* TEXT BLOCK:
****************************************
Rye Sourdough Sandwich Bread

Oh, the simple joys of a good ‘ol sandwich bread!

While you can make a sandwich with just about any bread, the shape of this bread is perfect for those nice square sandwiches!

This is also a good place to start if you don’t have a Dutch oven (just use a loaf pan!) or are nervous about shaping (shaping this guy is easy!)

Rye sandwich bread has a special place in my heart. It’s pretty much the ultimate Jersey Girl sandwich bread in my humble opinion. I mean, sure, we have bagels and pizza, but why doesn’t anyone talk about the deli rye???

Sometimes referred to as “Jewish deli rye” because it was found stuffed with pastrami in Jewish delis—which are not only a New York thing; New Jersey also has a bustling deli scene—this rye bread has a nutty rye flavor but maintains a fluffy texture and is studded with caraway seeds for a little something extra.
****************************************
* GOAL A: Duplicate the stretch of the rye bread passage from "While you can" through "the deli rye???".
* GOAL B: In the rye bread passage, what kind of seeds is the deli rye studded with?

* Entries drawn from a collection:
****************************************
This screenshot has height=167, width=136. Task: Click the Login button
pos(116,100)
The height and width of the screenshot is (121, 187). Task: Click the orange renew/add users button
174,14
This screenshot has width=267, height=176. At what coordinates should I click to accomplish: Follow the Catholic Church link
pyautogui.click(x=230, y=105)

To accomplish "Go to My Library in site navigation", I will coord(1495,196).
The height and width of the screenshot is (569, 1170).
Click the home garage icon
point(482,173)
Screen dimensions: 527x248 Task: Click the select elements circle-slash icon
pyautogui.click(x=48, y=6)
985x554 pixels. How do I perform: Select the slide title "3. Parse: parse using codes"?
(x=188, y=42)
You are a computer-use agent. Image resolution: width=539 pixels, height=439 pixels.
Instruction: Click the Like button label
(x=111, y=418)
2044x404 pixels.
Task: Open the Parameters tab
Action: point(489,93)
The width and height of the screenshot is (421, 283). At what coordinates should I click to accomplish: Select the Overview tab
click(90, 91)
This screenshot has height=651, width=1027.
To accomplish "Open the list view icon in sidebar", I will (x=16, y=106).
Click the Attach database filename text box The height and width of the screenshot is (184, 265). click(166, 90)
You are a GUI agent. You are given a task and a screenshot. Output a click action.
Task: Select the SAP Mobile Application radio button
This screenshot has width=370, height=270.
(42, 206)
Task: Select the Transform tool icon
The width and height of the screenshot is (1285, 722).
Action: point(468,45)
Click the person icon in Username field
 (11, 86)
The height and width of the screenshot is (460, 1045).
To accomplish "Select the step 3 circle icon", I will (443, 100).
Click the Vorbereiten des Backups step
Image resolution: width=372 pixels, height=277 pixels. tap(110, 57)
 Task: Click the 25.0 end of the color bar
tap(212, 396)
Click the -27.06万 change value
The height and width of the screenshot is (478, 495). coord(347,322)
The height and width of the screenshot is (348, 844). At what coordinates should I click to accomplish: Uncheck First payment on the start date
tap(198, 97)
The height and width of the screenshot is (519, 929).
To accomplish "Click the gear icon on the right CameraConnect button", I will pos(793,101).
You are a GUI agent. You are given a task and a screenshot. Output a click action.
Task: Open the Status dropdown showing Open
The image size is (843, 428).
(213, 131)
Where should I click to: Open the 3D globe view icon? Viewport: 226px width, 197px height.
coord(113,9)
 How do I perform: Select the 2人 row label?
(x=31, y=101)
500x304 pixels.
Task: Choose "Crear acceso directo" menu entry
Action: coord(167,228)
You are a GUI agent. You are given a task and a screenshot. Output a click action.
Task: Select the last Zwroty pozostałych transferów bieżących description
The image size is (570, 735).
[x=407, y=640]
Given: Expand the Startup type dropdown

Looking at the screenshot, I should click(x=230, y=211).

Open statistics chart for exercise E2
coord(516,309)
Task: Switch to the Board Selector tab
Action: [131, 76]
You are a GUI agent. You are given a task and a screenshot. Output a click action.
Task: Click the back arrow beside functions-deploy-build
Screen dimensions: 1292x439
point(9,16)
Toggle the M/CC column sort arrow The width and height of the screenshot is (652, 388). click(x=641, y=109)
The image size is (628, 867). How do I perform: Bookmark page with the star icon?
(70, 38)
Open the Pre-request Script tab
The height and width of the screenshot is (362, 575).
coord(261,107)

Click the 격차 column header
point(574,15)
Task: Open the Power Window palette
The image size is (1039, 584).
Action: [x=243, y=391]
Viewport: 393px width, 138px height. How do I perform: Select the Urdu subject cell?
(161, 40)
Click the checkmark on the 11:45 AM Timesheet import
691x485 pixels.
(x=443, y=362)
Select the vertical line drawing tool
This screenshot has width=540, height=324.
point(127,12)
****************************************
* CORRECT RESULT A:
While you can make a sandwich with just about any bread, the shape of this bread is perfect for those nice square sandwiches!

This is also a good place to start if you don’t have a Dutch oven (just use a loaf pan!) or are nervous about shaping (shaping this guy is easy!)

Rye sandwich bread has a special place in my heart. It’s pretty much the ultimate Jersey Girl sandwich bread in my humble opinion. I mean, sure, we have bagels and pizza, but why doesn’t anyone talk about the deli rye???

* CORRECT RESULT B: Caraway seeds